SÃO LUÍS, Brazil – The Amazon is Brazil’s path forward. The region’s nine governors share this vision, even as we recognize the area’s deep paradox. In spite of the immense potential the Amazon’s resources offer, its population registers the lowest human development indicators in Brazil. It has the highest unemployment, the least education and the least access to health care. The COVID-19 pandemic pushed the region over the brink in terms of health care and food access, exposing the Amazon’s endemic inequalities.
Yet we see the Amazon as an opportunity for national development. The region’s strategic resources stand to make it one of the planet’s wealthiest – if there is a thoughtful, planned and coordinated strategy.
Developing a comprehensive, sustainable plan for the Amazon is urgent. We need a transition plan to a green economy that takes into account the region’s existing development framework. Making this transition sustainable means adopting a combination of models for production and habitation that create jobs and income for the population, improve human development indices, and reduce disparities.
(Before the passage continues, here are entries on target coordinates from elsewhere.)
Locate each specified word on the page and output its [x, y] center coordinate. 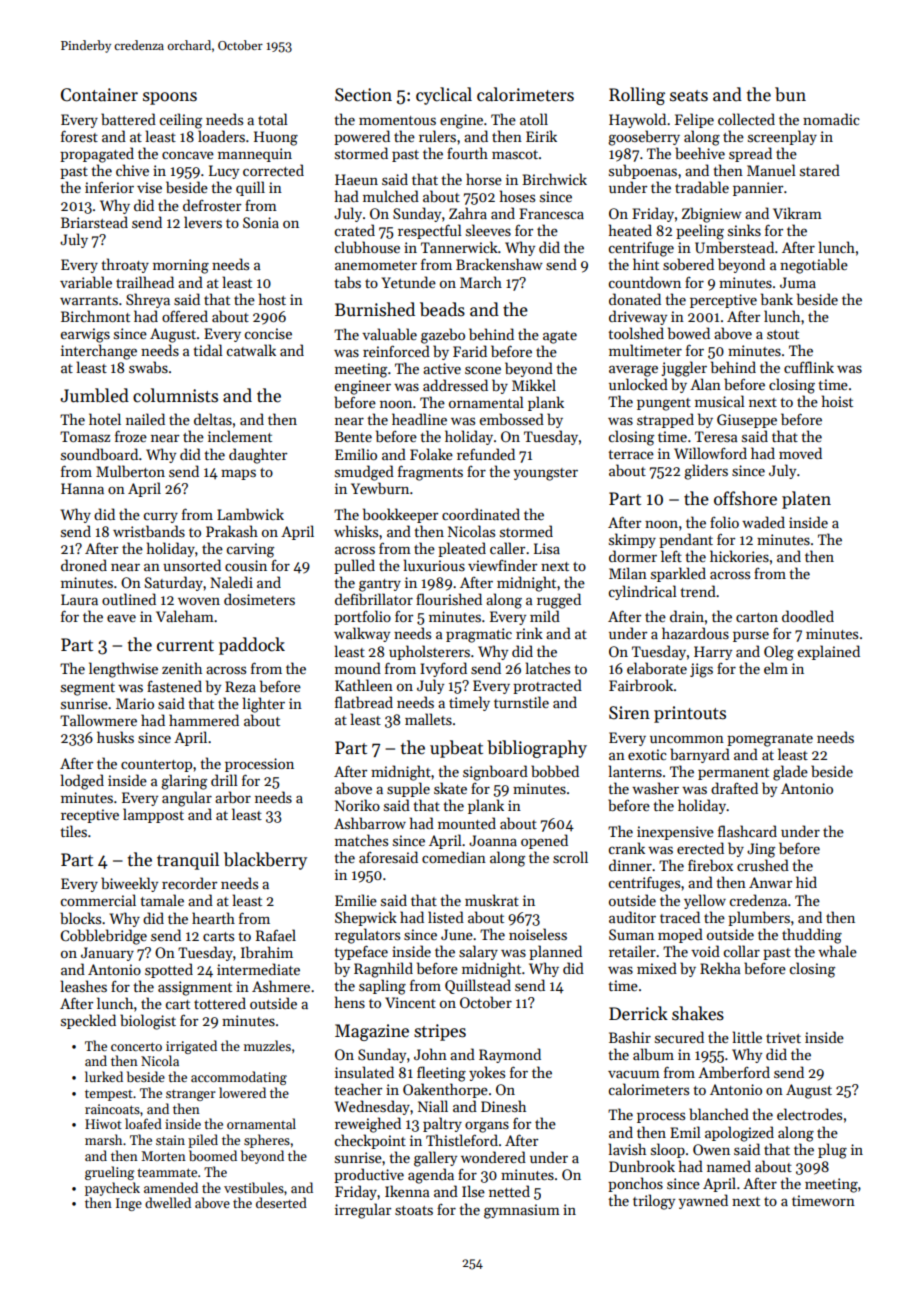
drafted [734, 788]
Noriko [357, 805]
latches [548, 668]
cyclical [444, 96]
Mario [135, 703]
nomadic [831, 119]
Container [99, 95]
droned [84, 565]
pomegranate [770, 740]
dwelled [168, 1202]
Although opinions in Brazil vary, increasingly public and private actors are embracing a low-carbon development approach. Yet interruptions to environmental policies and challenges with deforestation and illegal fires end up undermining Brazil’s credibility when it comes to handling greenhouse gas-related issues. Still, we recognize that the more control Brazil has over the region, the greater our ability to implement a development strategy that recognizes the Amazon’s significance to Brazil and the world. To this end, we welcome international efforts aimed at mobilizing public and private resources to protect the rainforest while respecting Brazil’s sovereignty.
To help overcome these challenges, the Amazon Interstate Consortium for Sustainable Development, led by the region’s nine governors, has developed a plan. Called the Green Recovery Plan for the Amazon (GRP, or PRV in Portuguese), it offers a comprehensive approach to the region’s economic and environmental problems. It also reinforces the consensus calling for a regional, green economy.
We will recruit our universities, public agencies, businesses and institutions. We will attract national and international investments. We will operationalize the Payment for Environmental Services process already approved by Congress. These efforts fall into three thematic areas: 1) innovation and technology; 2) urban and rural infrastructure; and 3) production and tourism. The first area addresses projects related to biotechnology, pharmaceuticals, and the monitoring of deforestation and fires. The second focuses on expanding infrastructure to boost digital access and electronic businesses; preserving and decontaminating rivers; decentralizing the availability of goods and services, and transportation. The third sector will encompass initiatives ranging from family agriculture and regional product certification processes to ecotourism.
The GRP’s success will depend on our ability to attract a range of sectors and to catalyze domestic and international institutions engaged in climate-change mitigation, transforming the biome’s potential into our greatest ally.
To ensure the Brazilian Amazon continues providing the planet with climate security, we are adopting a collaborative approach based on open dialogue where all parties win. We lament misguided positions that sometimes confuse the legitimate defense of national sovereignty with environmental irresponsibility. We also reject sanctuary conceptions of the forest that call for removing people from the environmental debate, perpetuating social injustices and denying rights.
We know this is no small challenge. Still, the current international landscape favors better climate-related global governance. The resulting cooperation must take into account local, national and global needs to both develop and preserve the Amazon rainforest.
Brazil’s future is tied to the Amazon’s. The region’s governors see the GRP as part of their constitutional responsibility to defend and preserve the environment for present and future generations.